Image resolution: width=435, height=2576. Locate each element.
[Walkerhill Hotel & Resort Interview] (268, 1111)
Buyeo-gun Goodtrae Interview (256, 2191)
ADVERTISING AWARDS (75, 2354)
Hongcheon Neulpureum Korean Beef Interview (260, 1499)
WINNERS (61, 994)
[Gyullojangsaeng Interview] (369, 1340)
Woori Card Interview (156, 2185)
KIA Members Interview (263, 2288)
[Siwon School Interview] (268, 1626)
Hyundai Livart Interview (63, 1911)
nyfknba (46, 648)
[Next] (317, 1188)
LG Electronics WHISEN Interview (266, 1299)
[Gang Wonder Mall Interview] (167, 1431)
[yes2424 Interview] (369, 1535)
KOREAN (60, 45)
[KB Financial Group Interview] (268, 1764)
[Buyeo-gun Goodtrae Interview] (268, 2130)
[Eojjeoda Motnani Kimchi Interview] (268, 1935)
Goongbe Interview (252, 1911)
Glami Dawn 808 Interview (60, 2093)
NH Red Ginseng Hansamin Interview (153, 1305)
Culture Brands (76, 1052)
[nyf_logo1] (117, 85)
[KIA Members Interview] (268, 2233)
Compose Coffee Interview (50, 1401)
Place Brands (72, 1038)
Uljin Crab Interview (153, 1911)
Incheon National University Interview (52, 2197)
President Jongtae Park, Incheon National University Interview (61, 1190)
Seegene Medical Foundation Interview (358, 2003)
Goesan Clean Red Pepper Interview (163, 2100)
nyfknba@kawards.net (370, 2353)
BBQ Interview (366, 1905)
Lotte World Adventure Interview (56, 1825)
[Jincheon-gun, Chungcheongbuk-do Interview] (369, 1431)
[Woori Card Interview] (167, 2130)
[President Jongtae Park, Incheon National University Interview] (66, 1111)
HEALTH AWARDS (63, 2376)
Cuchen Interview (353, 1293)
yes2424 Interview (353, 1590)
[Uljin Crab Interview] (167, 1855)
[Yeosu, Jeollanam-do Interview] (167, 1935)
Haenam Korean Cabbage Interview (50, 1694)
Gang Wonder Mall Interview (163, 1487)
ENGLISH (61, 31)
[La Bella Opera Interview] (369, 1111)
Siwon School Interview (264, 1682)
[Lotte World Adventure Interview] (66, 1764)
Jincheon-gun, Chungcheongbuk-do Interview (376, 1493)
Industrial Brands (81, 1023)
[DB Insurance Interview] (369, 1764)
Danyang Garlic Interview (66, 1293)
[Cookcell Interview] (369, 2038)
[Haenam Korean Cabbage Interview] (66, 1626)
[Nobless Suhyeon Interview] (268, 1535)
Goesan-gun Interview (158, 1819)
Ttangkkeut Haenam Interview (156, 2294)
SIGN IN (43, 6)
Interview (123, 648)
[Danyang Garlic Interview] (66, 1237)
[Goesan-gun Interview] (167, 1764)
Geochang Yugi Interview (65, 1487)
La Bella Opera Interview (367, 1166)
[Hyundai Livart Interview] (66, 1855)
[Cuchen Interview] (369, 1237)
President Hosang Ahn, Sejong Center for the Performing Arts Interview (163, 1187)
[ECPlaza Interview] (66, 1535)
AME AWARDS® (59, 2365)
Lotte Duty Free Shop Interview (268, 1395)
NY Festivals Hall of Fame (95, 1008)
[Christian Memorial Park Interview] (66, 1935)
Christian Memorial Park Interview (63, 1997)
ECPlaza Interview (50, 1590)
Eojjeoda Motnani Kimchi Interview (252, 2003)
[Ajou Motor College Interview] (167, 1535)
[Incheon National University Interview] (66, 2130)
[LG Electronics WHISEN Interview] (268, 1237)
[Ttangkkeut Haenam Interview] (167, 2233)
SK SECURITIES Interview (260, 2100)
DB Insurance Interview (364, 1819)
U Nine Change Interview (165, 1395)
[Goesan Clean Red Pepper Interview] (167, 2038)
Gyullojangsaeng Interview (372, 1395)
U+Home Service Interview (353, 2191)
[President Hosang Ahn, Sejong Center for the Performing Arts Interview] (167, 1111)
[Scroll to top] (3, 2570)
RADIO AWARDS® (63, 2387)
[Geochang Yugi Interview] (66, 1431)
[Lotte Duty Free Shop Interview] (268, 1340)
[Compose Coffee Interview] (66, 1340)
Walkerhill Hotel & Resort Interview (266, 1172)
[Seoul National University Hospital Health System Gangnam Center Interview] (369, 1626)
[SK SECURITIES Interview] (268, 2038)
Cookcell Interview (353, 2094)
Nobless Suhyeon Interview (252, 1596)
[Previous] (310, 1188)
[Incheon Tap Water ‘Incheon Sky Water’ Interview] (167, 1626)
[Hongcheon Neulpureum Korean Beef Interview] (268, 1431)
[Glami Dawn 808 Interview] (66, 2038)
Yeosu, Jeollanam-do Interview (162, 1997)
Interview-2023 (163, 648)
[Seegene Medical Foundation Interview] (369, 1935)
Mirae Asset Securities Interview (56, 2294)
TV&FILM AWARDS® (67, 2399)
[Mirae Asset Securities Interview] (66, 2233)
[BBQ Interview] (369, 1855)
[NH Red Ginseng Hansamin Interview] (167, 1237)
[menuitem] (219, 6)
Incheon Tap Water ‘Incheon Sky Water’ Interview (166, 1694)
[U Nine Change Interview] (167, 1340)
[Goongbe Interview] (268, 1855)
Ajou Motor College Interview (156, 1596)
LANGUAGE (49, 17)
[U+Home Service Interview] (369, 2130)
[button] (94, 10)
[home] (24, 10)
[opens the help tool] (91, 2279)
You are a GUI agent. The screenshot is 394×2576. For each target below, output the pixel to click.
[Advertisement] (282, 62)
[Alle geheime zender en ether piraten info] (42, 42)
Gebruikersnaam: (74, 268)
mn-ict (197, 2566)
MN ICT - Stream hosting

WORK ORDER: What you give back should be only the lines of the records above, starting at the line with "Jincheon-gun, Chungcheongbuk-do Interview (376, 1493)" and ending at the line with "[Cuchen Interview] (369, 1237)", restated word for word.

WRITTEN RESPONSE:
Jincheon-gun, Chungcheongbuk-do Interview (376, 1493)
Industrial Brands (81, 1023)
[DB Insurance Interview] (369, 1764)
Danyang Garlic Interview (66, 1293)
[Cookcell Interview] (369, 2038)
[Haenam Korean Cabbage Interview] (66, 1626)
[Nobless Suhyeon Interview] (268, 1535)
Goesan-gun Interview (158, 1819)
Ttangkkeut Haenam Interview (156, 2294)
SIGN IN (43, 6)
Interview (123, 648)
[Danyang Garlic Interview] (66, 1237)
[Goesan-gun Interview] (167, 1764)
Geochang Yugi Interview (65, 1487)
La Bella Opera Interview (367, 1166)
[Hyundai Livart Interview] (66, 1855)
[Cuchen Interview] (369, 1237)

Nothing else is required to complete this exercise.